What do you think are the key elements to being an EMS master clinician? Here are a few of the traits Page shared with the audience:
Focus on Patients
To be an effective provider, it’s essential to focus on patients above all. “It’s ultimately about the patients—it’s not about us,” he says. You never know what kind of effect your words and actions may have on patients. Page shared a story about how he encountered a woman who worked at a Chipotle restaurant who thanked him for “saving her life” three years ago. After she reminded him of the story, Page was surprised because at the influence his simple words had on her. Page had forgotten what he said to her because, to him, it was just common sense for how providers should interact with and care for all patients. However, to her, it made a big difference. So, don’t forget the value of your actions.

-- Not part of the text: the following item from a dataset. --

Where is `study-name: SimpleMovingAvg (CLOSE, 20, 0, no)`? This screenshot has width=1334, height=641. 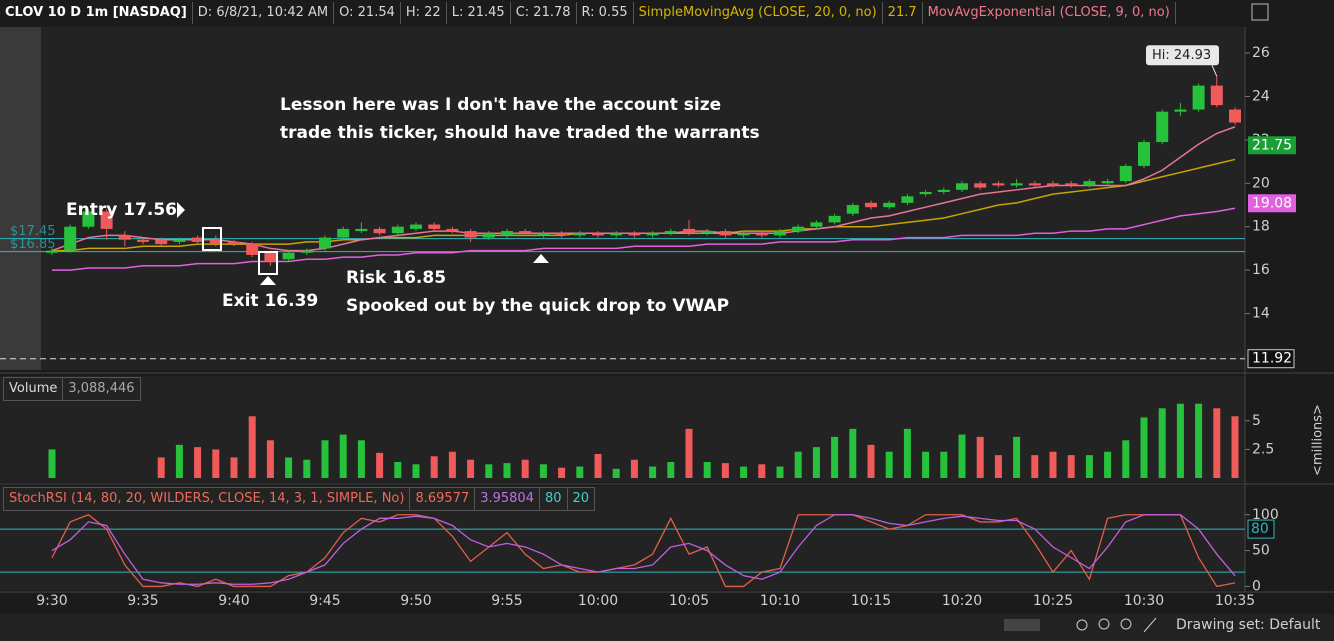 study-name: SimpleMovingAvg (CLOSE, 20, 0, no) is located at coordinates (758, 13).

Having humility and the ability to laugh at your mistakes is also an essential ingredient to being a master clinician. Show compassion in the way you treat others. Listen to patients and really believe them. For example, if a patient says they feel like they’re dying, you should take them seriously, Page says.
Being a master provider is also about keeping up your appearance. A professional appearance makes a big impression on patients, so you can’t cut corners or allow yourself to be lazy in this area. It’s also essential that you keep yourself physically and mentally recharged, which means getting enough sleep and exercise to keep your brain sharp and your responses quick. Also, pay attention to the appearance of your rig. Go the extra mile. For instance, it may not be in your protocol to clean up trash in the ambulance and keep it tidy, for example, but it’s another simple way you can improve the face of your agency and make things more comfortable for your patients. Another piece of advice Page suggested was making it your mission to learn about a new drug every time you’re on the rig; keeping your clinical competency up and current is important.
Lastly, it’s important to keep an open attitude and be willing to learn. Don’t try to be perfect, but recognize and learn from your mistakes. Keep learning, keep pedaling and don’t get too comfortable.
With the right mixture of these elements, you should be on your way to making one tasty batch of brownies.